→ AIM OF THE TASK
Would you return every entry, exactly as it is written?

→ Stored items
▬▬▬▬▬▬

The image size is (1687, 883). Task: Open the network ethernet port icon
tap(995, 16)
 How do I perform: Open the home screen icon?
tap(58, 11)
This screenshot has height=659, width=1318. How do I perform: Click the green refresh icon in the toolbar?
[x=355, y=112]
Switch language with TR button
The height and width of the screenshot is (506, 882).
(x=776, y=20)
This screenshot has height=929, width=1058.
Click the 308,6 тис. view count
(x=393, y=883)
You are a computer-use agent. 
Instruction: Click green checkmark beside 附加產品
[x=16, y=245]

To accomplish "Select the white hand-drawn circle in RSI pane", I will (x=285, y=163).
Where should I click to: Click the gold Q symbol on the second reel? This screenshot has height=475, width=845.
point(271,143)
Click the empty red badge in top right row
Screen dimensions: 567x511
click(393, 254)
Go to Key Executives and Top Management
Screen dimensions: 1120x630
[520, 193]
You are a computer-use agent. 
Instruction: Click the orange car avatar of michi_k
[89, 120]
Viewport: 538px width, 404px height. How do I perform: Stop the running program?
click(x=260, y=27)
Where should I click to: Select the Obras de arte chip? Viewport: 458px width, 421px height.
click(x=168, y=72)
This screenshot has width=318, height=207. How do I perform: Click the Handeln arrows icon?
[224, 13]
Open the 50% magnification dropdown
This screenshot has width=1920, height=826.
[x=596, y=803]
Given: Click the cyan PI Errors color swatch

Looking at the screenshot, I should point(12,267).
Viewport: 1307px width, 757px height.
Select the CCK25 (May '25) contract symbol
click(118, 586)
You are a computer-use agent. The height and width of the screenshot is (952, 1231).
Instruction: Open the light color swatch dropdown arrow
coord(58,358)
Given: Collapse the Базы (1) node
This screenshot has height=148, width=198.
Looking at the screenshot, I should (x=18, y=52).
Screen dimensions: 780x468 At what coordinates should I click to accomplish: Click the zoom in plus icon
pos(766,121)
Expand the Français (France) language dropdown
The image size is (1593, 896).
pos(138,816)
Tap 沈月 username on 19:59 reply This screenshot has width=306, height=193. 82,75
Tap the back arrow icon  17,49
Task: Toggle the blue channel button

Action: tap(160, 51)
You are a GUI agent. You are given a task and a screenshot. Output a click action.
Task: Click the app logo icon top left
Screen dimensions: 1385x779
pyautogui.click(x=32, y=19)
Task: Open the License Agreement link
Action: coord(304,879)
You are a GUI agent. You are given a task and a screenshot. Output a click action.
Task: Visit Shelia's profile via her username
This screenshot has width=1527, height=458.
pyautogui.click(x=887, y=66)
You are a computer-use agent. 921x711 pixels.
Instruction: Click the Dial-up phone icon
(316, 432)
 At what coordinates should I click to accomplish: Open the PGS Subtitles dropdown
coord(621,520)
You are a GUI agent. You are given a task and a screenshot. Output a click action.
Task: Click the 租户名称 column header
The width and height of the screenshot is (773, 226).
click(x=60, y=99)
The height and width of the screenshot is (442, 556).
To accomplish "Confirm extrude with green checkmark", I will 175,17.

▬▬▬▬▬▬

→ ANSWER BOX
The image size is (1687, 883). Task: Open the network ethernet port icon
tap(995, 16)
 How do I perform: Open the home screen icon?
tap(58, 11)
This screenshot has height=659, width=1318. How do I perform: Click the green refresh icon in the toolbar?
[x=355, y=112]
Switch language with TR button
The height and width of the screenshot is (506, 882).
(x=776, y=20)
This screenshot has height=929, width=1058.
Click the 308,6 тис. view count
(x=393, y=883)
You are a computer-use agent. 
Instruction: Click green checkmark beside 附加產品
[x=16, y=245]

To accomplish "Select the white hand-drawn circle in RSI pane", I will (x=285, y=163).
Where should I click to: Click the gold Q symbol on the second reel? This screenshot has height=475, width=845.
point(271,143)
Click the empty red badge in top right row
Screen dimensions: 567x511
click(393, 254)
Go to Key Executives and Top Management
Screen dimensions: 1120x630
[520, 193]
You are a computer-use agent. 
Instruction: Click the orange car avatar of michi_k
[89, 120]
Viewport: 538px width, 404px height. How do I perform: Stop the running program?
click(x=260, y=27)
Where should I click to: Select the Obras de arte chip? Viewport: 458px width, 421px height.
click(x=168, y=72)
This screenshot has width=318, height=207. How do I perform: Click the Handeln arrows icon?
[224, 13]
Open the 50% magnification dropdown
This screenshot has width=1920, height=826.
[x=596, y=803]
Given: Click the cyan PI Errors color swatch

Looking at the screenshot, I should point(12,267).
Viewport: 1307px width, 757px height.
Select the CCK25 (May '25) contract symbol
click(118, 586)
You are a computer-use agent. The height and width of the screenshot is (952, 1231).
Instruction: Open the light color swatch dropdown arrow
coord(58,358)
Given: Collapse the Базы (1) node
This screenshot has height=148, width=198.
Looking at the screenshot, I should (x=18, y=52).
Screen dimensions: 780x468 At what coordinates should I click to accomplish: Click the zoom in plus icon
pos(766,121)
Expand the Français (France) language dropdown
The image size is (1593, 896).
pos(138,816)
Tap 沈月 username on 19:59 reply This screenshot has width=306, height=193. 82,75
Tap the back arrow icon  17,49
Task: Toggle the blue channel button

Action: tap(160, 51)
You are a GUI agent. You are given a task and a screenshot. Output a click action.
Task: Click the app logo icon top left
Screen dimensions: 1385x779
pyautogui.click(x=32, y=19)
Task: Open the License Agreement link
Action: coord(304,879)
You are a GUI agent. You are given a task and a screenshot. Output a click action.
Task: Visit Shelia's profile via her username
This screenshot has width=1527, height=458.
pyautogui.click(x=887, y=66)
You are a computer-use agent. 921x711 pixels.
Instruction: Click the Dial-up phone icon
(316, 432)
 At what coordinates should I click to accomplish: Open the PGS Subtitles dropdown
coord(621,520)
You are a GUI agent. You are given a task and a screenshot. Output a click action.
Task: Click the 租户名称 column header
The width and height of the screenshot is (773, 226).
click(x=60, y=99)
The height and width of the screenshot is (442, 556).
To accomplish "Confirm extrude with green checkmark", I will 175,17.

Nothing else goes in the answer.